[BEGIN Supplied data]

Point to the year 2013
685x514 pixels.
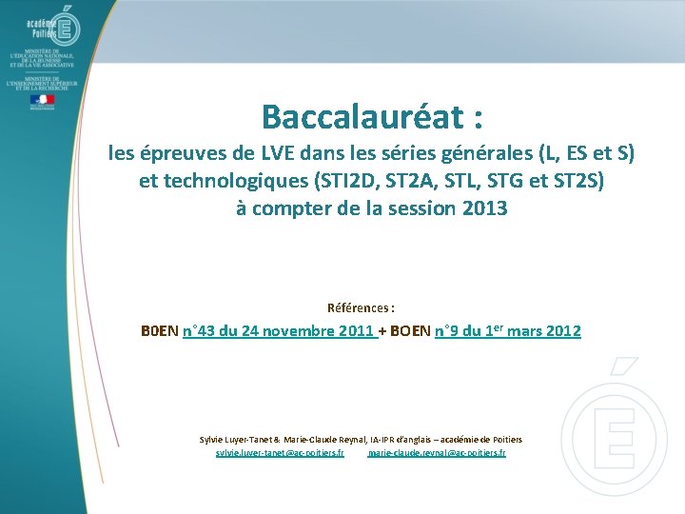click(483, 208)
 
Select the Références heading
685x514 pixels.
click(361, 308)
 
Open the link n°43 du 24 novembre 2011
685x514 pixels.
click(277, 331)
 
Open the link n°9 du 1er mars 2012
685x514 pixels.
click(507, 331)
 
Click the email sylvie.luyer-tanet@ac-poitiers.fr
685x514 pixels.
click(280, 454)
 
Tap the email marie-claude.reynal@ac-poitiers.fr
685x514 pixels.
click(437, 454)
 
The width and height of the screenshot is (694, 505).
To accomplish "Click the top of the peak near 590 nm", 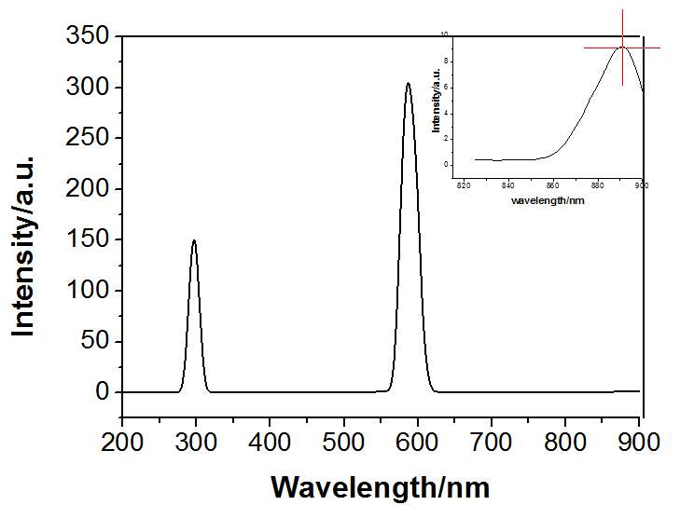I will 408,84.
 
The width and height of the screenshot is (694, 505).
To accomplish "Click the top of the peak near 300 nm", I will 194,240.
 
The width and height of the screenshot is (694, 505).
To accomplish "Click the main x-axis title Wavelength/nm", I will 380,485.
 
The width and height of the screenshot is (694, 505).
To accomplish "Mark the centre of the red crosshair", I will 622,48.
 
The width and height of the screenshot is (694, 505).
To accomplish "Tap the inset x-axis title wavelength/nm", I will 548,199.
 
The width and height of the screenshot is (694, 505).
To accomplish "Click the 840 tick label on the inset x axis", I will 508,185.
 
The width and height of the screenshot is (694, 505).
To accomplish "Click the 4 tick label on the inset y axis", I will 447,113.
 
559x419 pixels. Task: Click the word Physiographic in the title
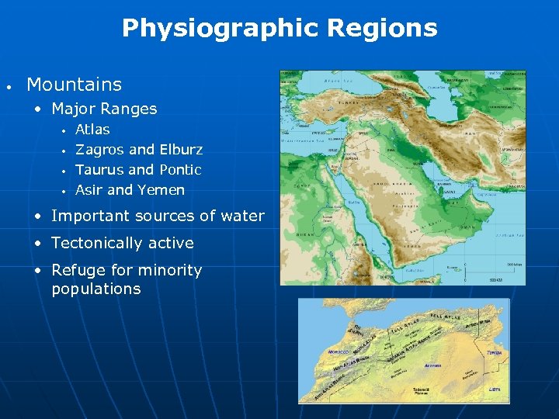point(220,29)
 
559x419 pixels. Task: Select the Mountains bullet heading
point(74,84)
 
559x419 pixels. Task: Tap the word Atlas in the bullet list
point(92,130)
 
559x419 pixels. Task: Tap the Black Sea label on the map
point(339,81)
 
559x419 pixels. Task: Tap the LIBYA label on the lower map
point(495,389)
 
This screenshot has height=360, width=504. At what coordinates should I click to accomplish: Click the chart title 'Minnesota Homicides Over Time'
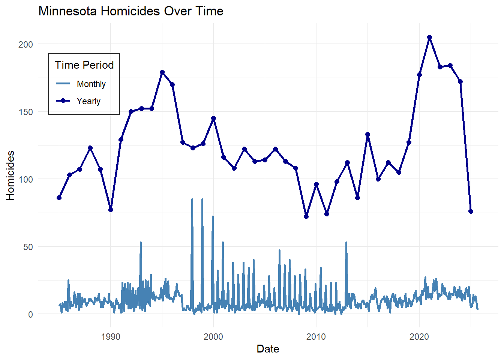pyautogui.click(x=131, y=11)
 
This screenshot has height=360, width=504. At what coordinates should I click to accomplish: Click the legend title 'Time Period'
pyautogui.click(x=84, y=65)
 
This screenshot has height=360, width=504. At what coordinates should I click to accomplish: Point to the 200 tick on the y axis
pyautogui.click(x=26, y=44)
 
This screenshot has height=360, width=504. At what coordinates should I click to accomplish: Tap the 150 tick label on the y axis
pyautogui.click(x=26, y=112)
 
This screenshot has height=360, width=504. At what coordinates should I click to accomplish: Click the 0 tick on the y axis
pyautogui.click(x=30, y=314)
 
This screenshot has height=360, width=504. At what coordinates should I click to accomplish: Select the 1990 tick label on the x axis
pyautogui.click(x=111, y=336)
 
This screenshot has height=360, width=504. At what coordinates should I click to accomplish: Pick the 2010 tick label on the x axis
pyautogui.click(x=316, y=336)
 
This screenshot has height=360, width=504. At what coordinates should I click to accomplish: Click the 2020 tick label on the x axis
pyautogui.click(x=419, y=336)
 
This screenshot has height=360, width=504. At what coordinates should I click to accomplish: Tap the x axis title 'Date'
pyautogui.click(x=268, y=349)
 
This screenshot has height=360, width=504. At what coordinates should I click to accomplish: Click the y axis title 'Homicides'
pyautogui.click(x=10, y=176)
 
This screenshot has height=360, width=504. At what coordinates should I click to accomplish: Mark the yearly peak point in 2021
pyautogui.click(x=429, y=38)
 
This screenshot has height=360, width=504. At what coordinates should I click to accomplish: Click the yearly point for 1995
pyautogui.click(x=162, y=72)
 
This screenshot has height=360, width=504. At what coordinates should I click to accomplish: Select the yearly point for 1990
pyautogui.click(x=111, y=210)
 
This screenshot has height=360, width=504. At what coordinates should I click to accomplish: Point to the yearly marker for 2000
pyautogui.click(x=213, y=118)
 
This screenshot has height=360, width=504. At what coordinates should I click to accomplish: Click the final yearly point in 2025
pyautogui.click(x=471, y=212)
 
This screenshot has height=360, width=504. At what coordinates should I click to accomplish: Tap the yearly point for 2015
pyautogui.click(x=368, y=134)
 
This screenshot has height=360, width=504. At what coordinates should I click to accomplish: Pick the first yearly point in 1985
pyautogui.click(x=59, y=198)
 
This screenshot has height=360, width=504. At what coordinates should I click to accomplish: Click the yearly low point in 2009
pyautogui.click(x=306, y=216)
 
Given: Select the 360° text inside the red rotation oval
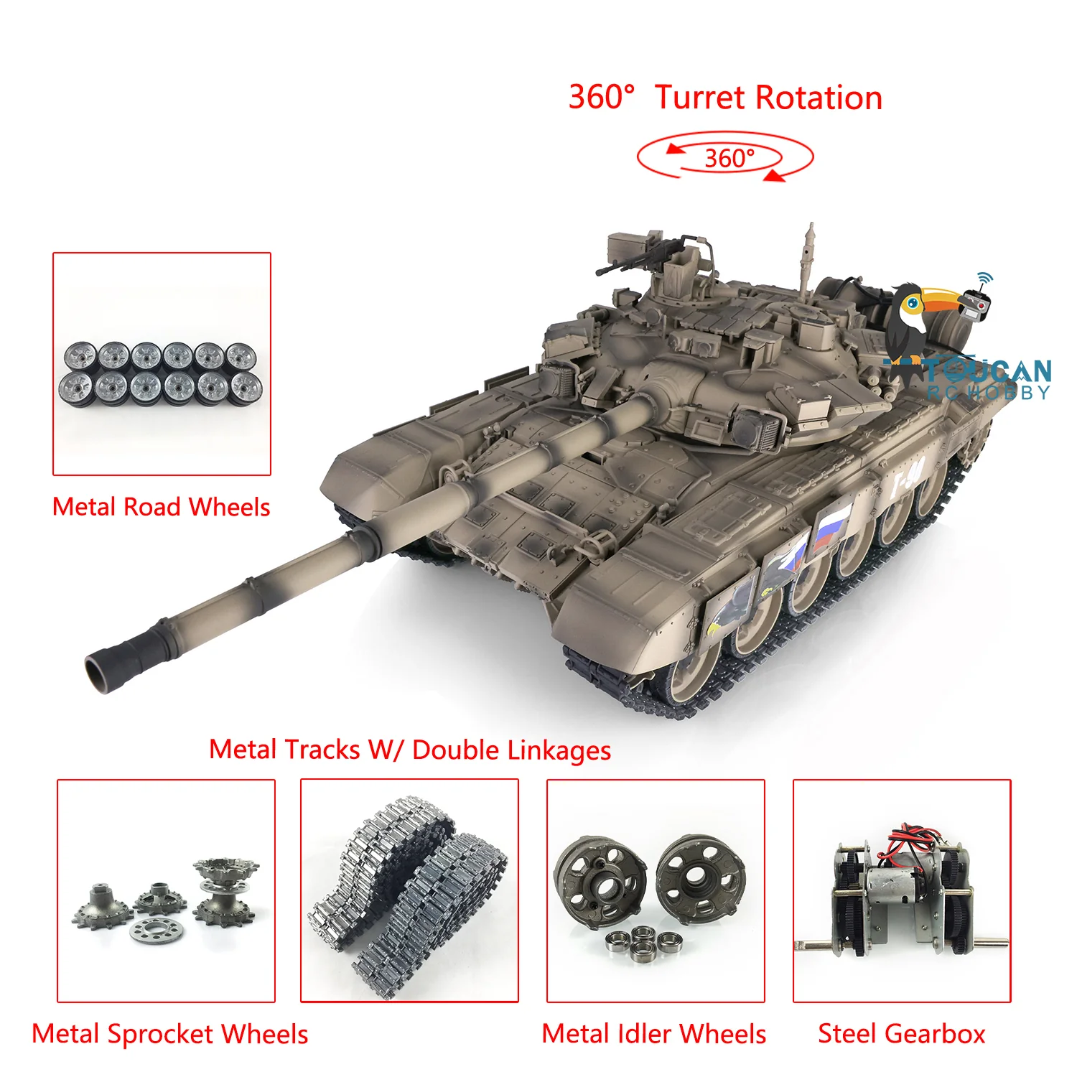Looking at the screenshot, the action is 729,158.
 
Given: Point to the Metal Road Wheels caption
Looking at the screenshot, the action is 162,507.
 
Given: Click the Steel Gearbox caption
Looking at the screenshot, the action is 902,1034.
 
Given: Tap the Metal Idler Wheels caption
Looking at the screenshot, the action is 654,1034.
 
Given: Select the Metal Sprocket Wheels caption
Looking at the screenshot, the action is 170,1035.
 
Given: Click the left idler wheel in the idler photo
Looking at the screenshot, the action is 600,880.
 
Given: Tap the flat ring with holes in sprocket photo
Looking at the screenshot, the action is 157,931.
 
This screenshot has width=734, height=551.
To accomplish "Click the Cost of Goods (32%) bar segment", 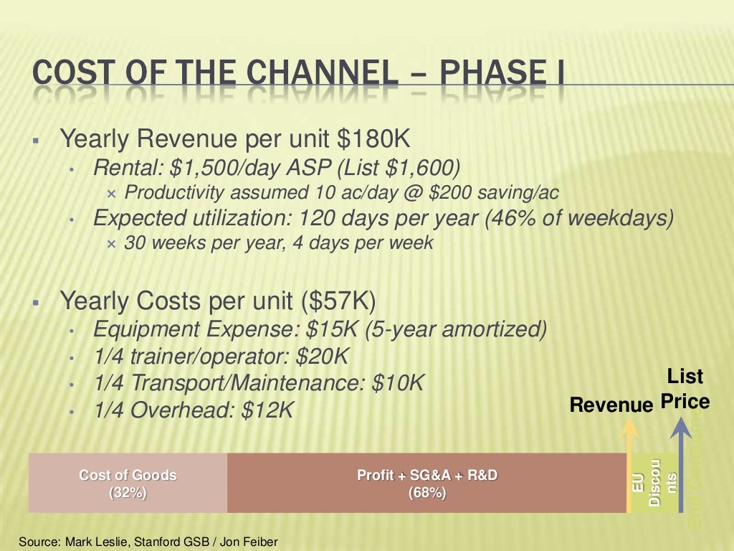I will pyautogui.click(x=128, y=483).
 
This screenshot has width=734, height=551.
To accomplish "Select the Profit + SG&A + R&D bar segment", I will pyautogui.click(x=426, y=483).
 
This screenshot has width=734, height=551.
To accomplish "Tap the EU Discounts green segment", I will pyautogui.click(x=654, y=483).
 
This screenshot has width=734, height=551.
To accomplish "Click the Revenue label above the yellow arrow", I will pyautogui.click(x=611, y=405).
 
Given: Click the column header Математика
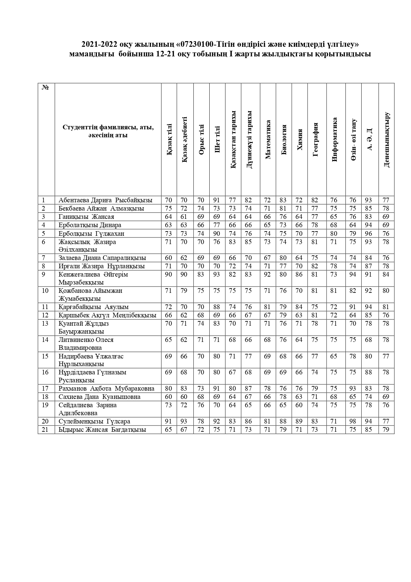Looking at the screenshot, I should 268,140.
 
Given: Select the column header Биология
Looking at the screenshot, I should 284,140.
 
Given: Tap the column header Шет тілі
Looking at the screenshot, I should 217,140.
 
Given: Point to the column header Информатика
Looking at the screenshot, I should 334,140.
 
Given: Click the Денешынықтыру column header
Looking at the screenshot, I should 386,140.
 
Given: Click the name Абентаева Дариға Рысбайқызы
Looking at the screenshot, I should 105,200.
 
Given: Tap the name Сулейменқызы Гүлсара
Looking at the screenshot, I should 94,421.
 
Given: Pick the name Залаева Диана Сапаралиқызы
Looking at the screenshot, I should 102,258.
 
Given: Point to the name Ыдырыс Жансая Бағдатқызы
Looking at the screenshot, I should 102,430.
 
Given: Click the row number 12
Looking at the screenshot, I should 45,315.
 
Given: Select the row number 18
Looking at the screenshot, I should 45,397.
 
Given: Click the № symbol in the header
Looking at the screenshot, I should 45,88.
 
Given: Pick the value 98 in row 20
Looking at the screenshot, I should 353,421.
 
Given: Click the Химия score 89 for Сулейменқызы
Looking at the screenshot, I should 299,421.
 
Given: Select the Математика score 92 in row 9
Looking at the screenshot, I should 267,275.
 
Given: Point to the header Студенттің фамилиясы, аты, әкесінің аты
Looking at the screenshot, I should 108,131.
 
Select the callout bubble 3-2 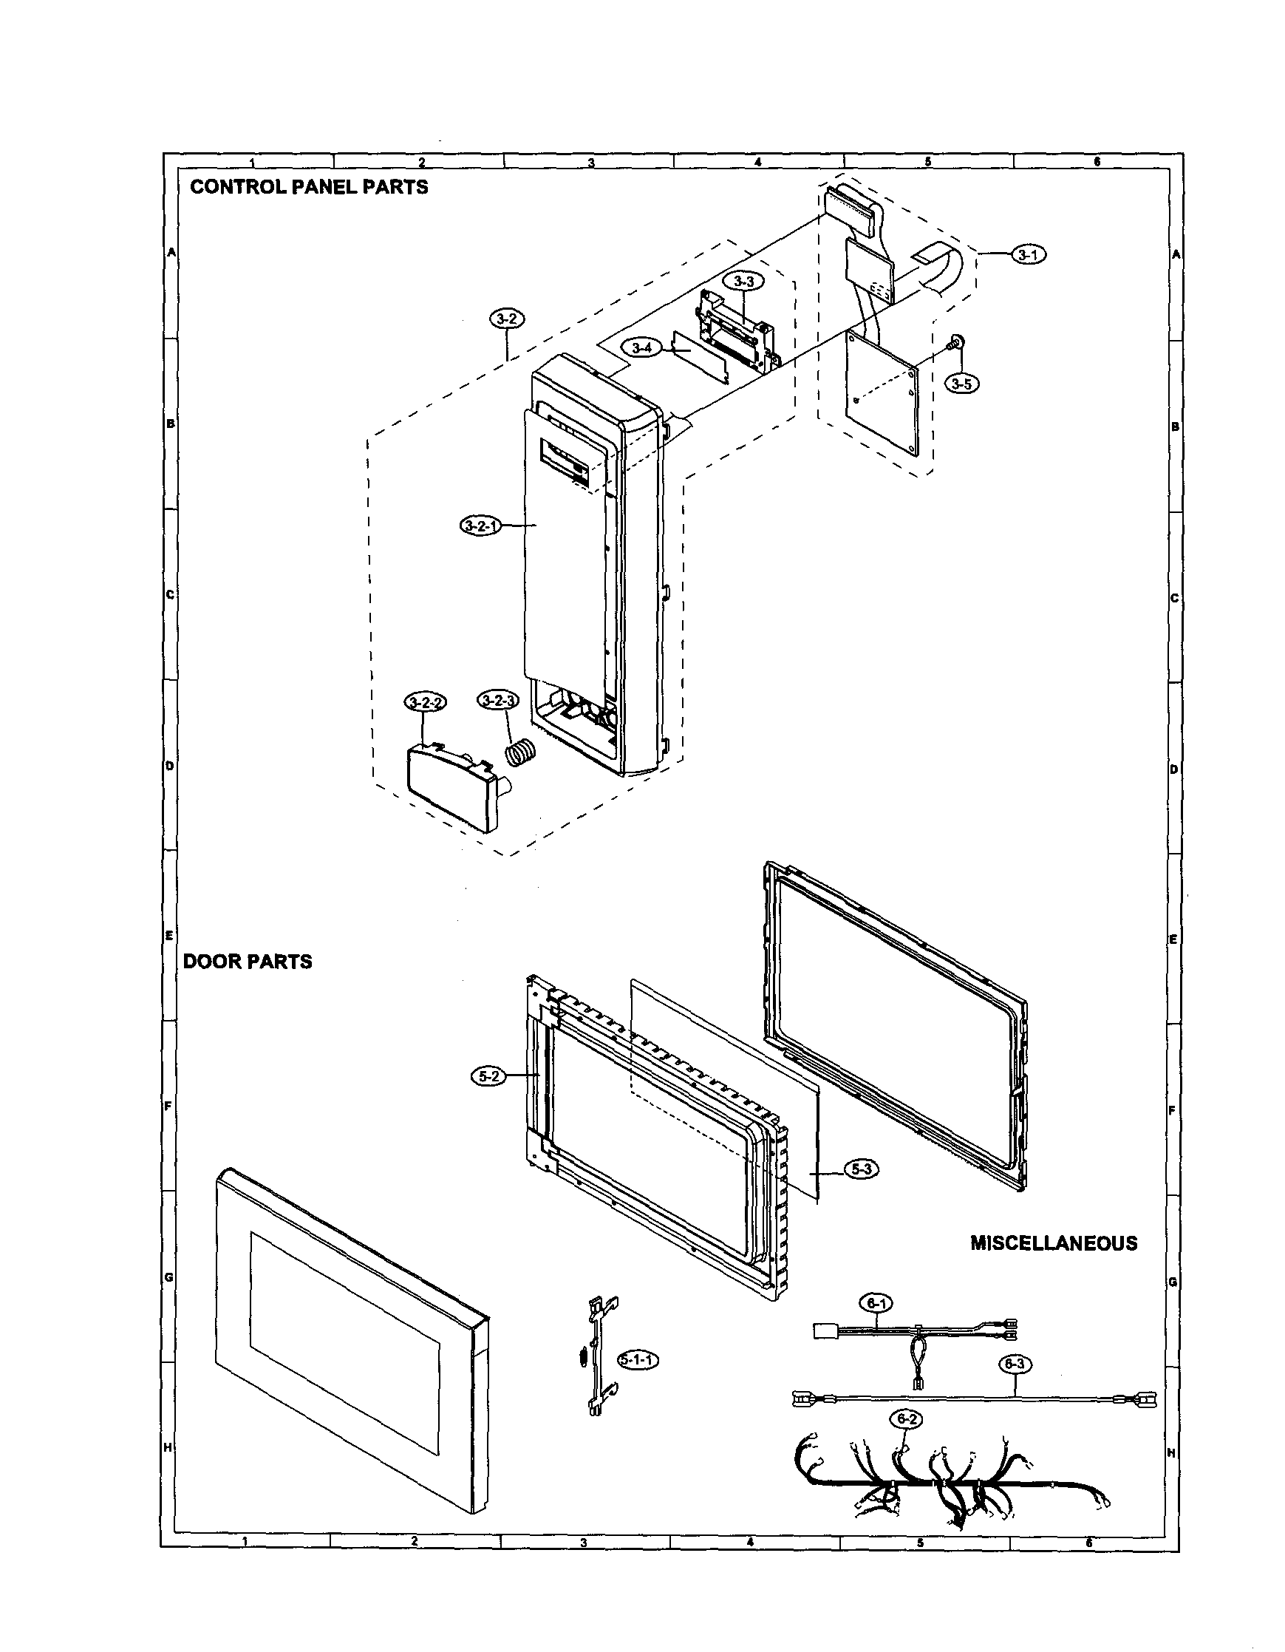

[END Supplied data]

# [Short exercise]
Lay out everything in the entries above, from the line containing "Open the link n°43 du 24 novembre 2011" down to the line containing "click(437, 454)", both included, as a JSON list of strings with one string per line and blank lines left out.

# [Result of the exercise]
[
  "Open the link n°43 du 24 novembre 2011",
  "685x514 pixels.",
  "click(277, 331)",
  "Open the link n°9 du 1er mars 2012",
  "685x514 pixels.",
  "click(507, 331)",
  "Click the email sylvie.luyer-tanet@ac-poitiers.fr",
  "685x514 pixels.",
  "click(280, 454)",
  "Tap the email marie-claude.reynal@ac-poitiers.fr",
  "685x514 pixels.",
  "click(437, 454)"
]